DATA PROVIDED section start

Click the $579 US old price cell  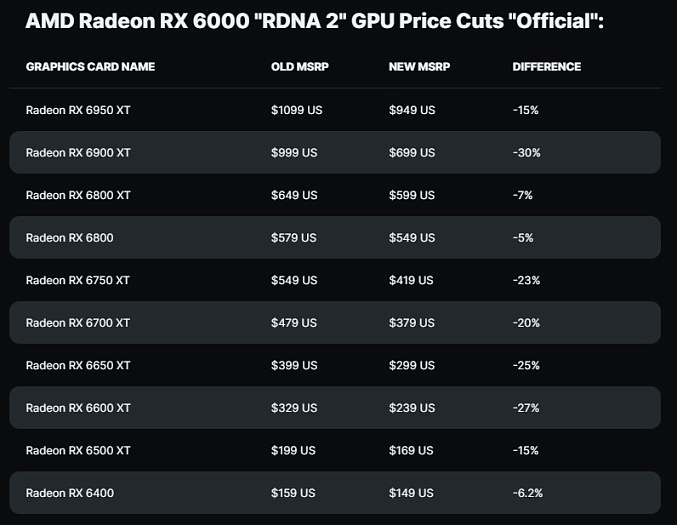click(x=294, y=237)
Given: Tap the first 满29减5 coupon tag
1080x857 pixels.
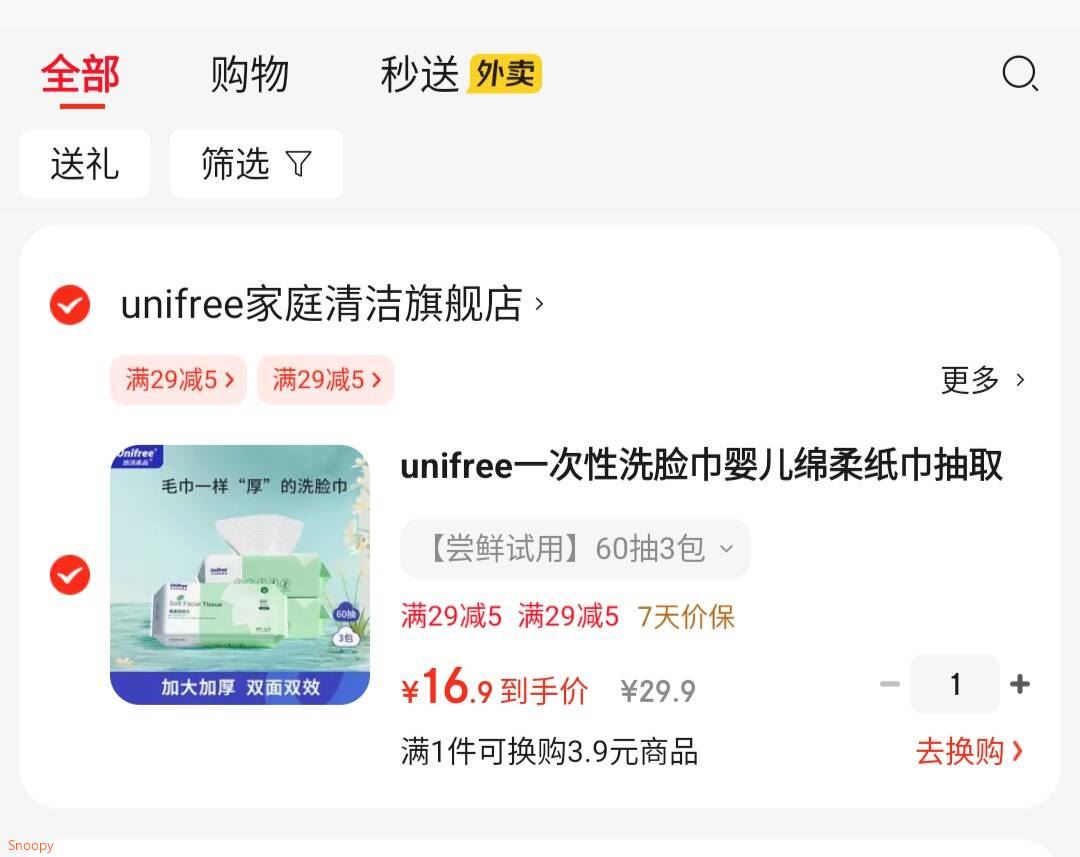Looking at the screenshot, I should (178, 380).
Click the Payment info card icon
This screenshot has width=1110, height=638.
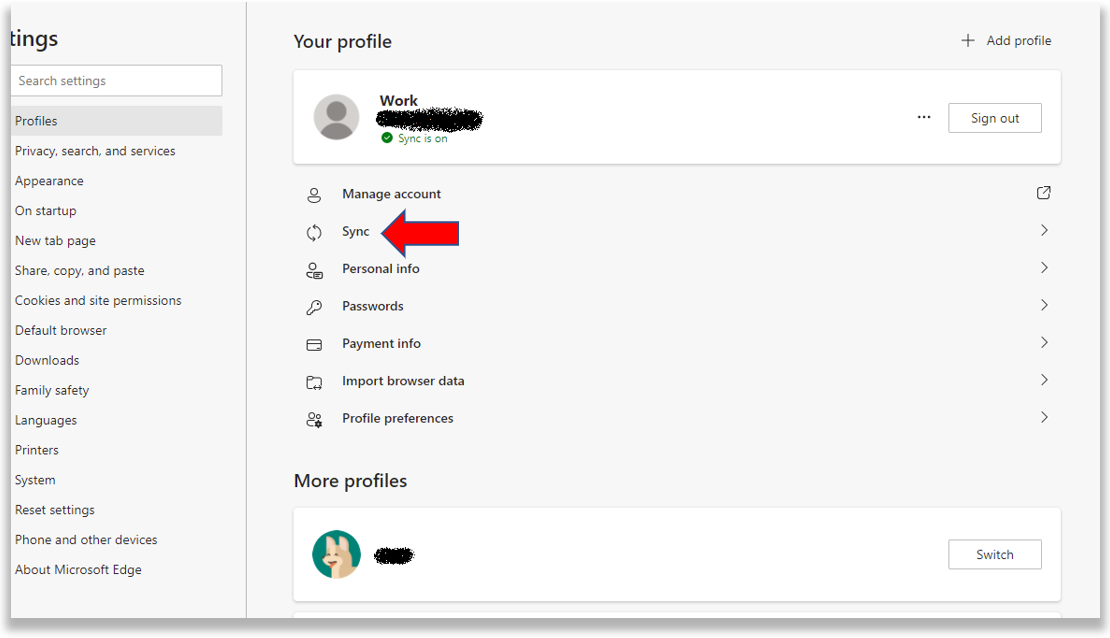314,344
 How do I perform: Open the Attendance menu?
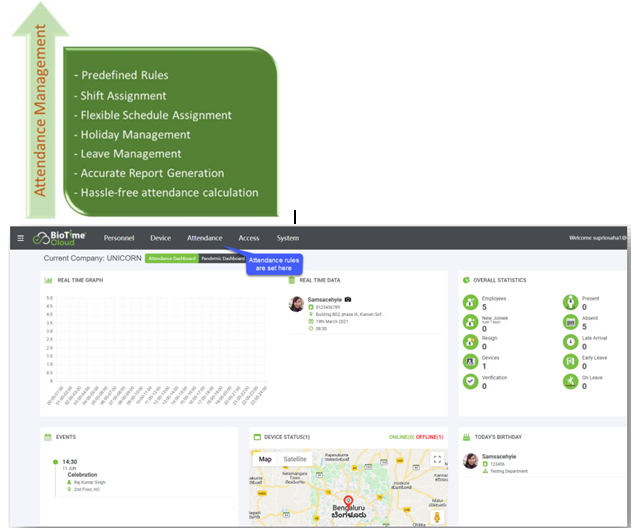pos(204,238)
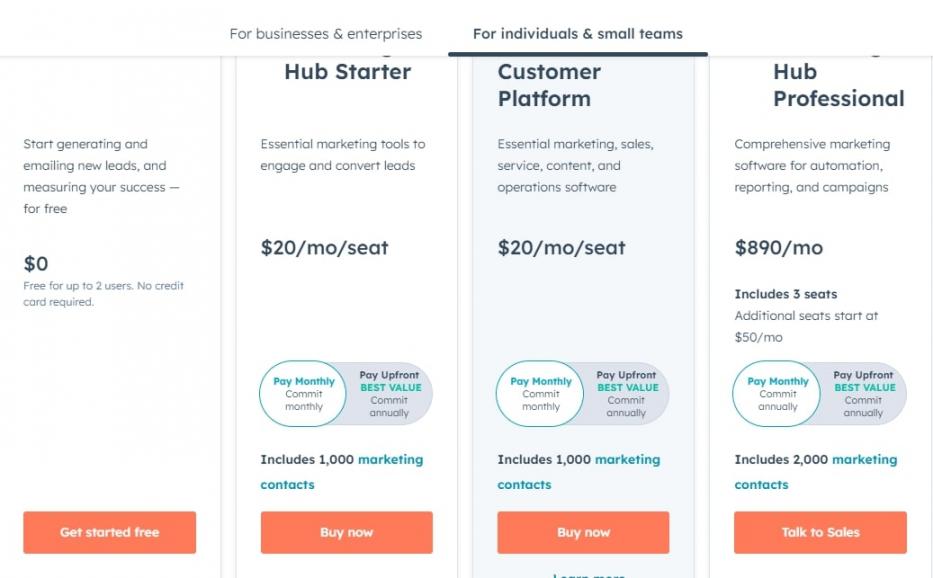The width and height of the screenshot is (933, 578).
Task: Choose Pay Upfront for Hub Starter
Action: pos(389,394)
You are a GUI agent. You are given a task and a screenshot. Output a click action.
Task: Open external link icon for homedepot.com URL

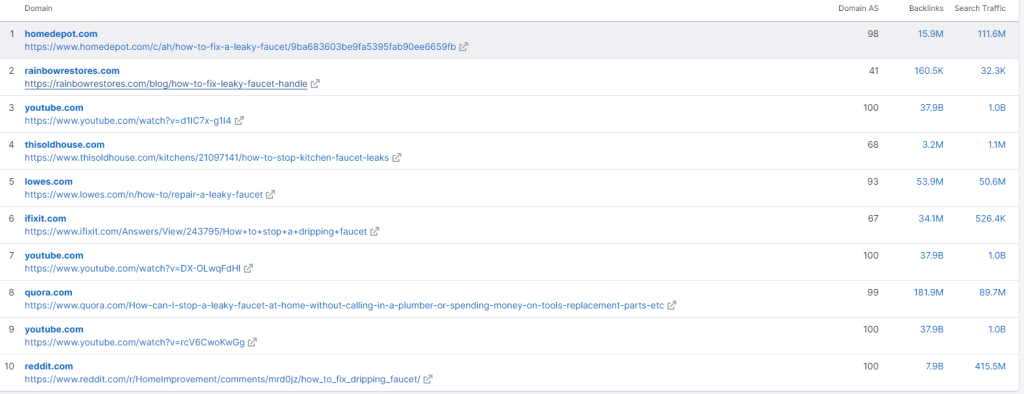(464, 47)
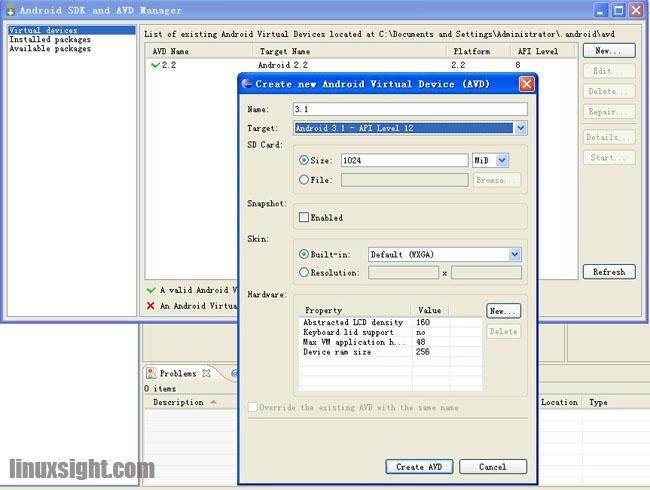650x490 pixels.
Task: Select the SD Card File radio button
Action: (x=304, y=180)
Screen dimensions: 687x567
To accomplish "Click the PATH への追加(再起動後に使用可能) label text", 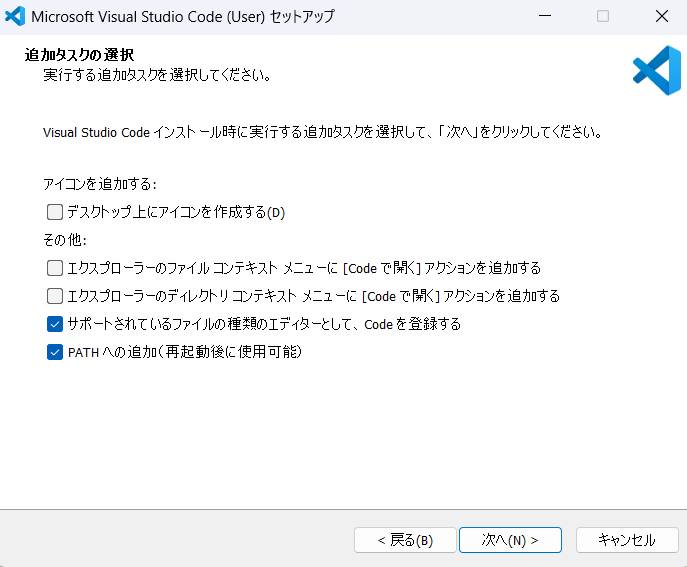I will 185,352.
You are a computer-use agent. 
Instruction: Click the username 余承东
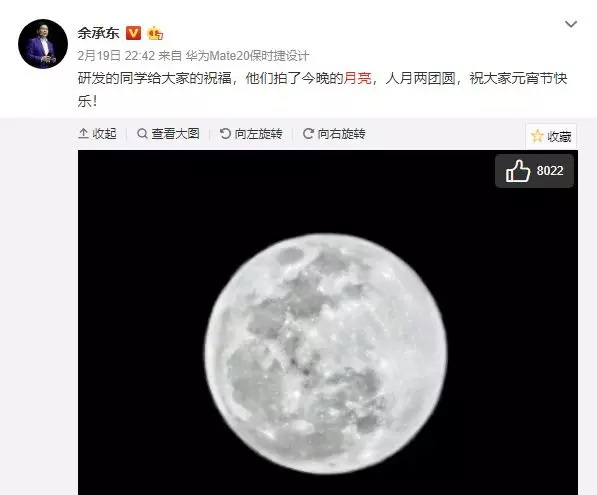click(x=99, y=33)
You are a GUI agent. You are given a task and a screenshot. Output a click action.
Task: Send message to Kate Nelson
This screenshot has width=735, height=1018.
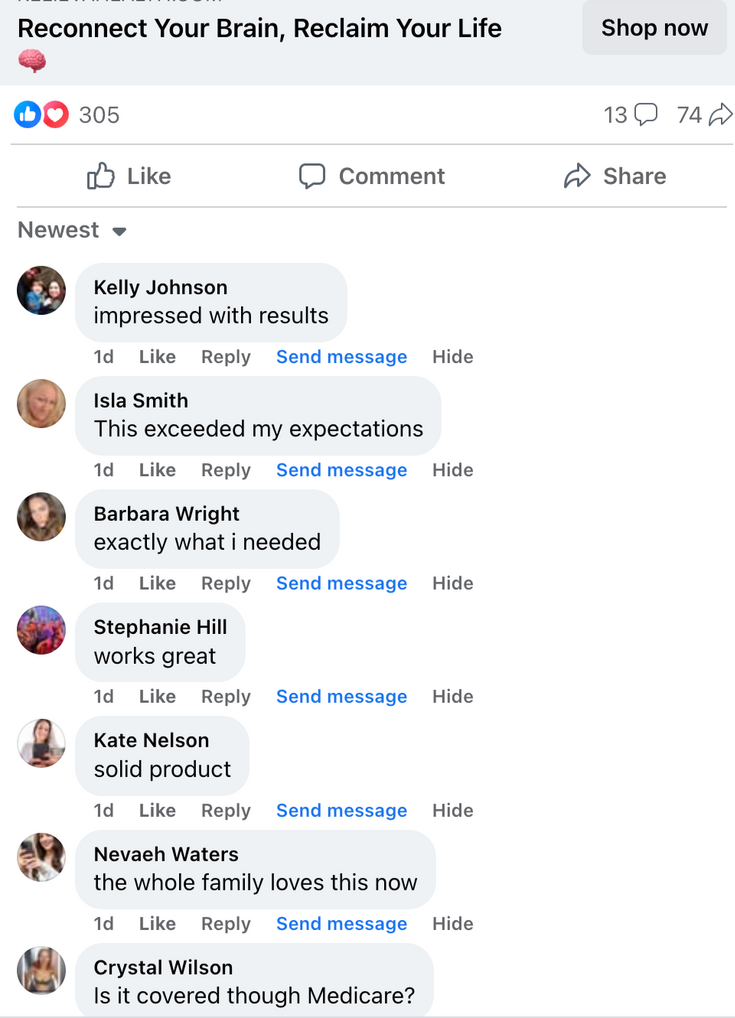coord(342,810)
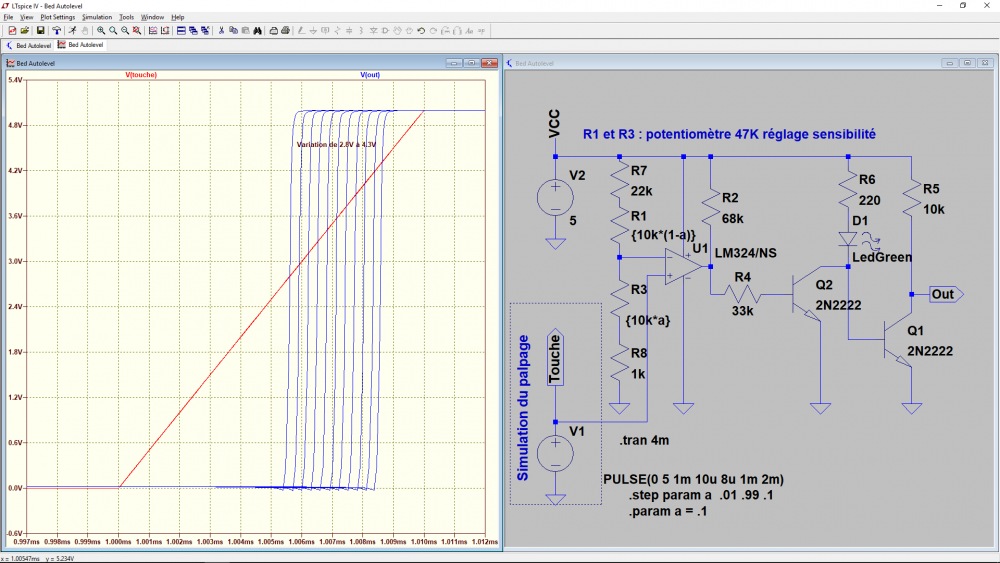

DATA PROVIDED section end

WHAT TO PRODUCE: Your answer must be the lines from the one containing "Instruction: Click the username 余承东" through the final line of the entries, duplicated exactly, with both ends kept and all pictures left out.

YOUR RESPONSE:
Instruction: Click the username 余承东
click(x=99, y=33)
You are a GUI agent. You are given a task and a screenshot. Output a click action.
Task: Send message to Kate Nelson
This screenshot has width=735, height=1018.
coord(342,810)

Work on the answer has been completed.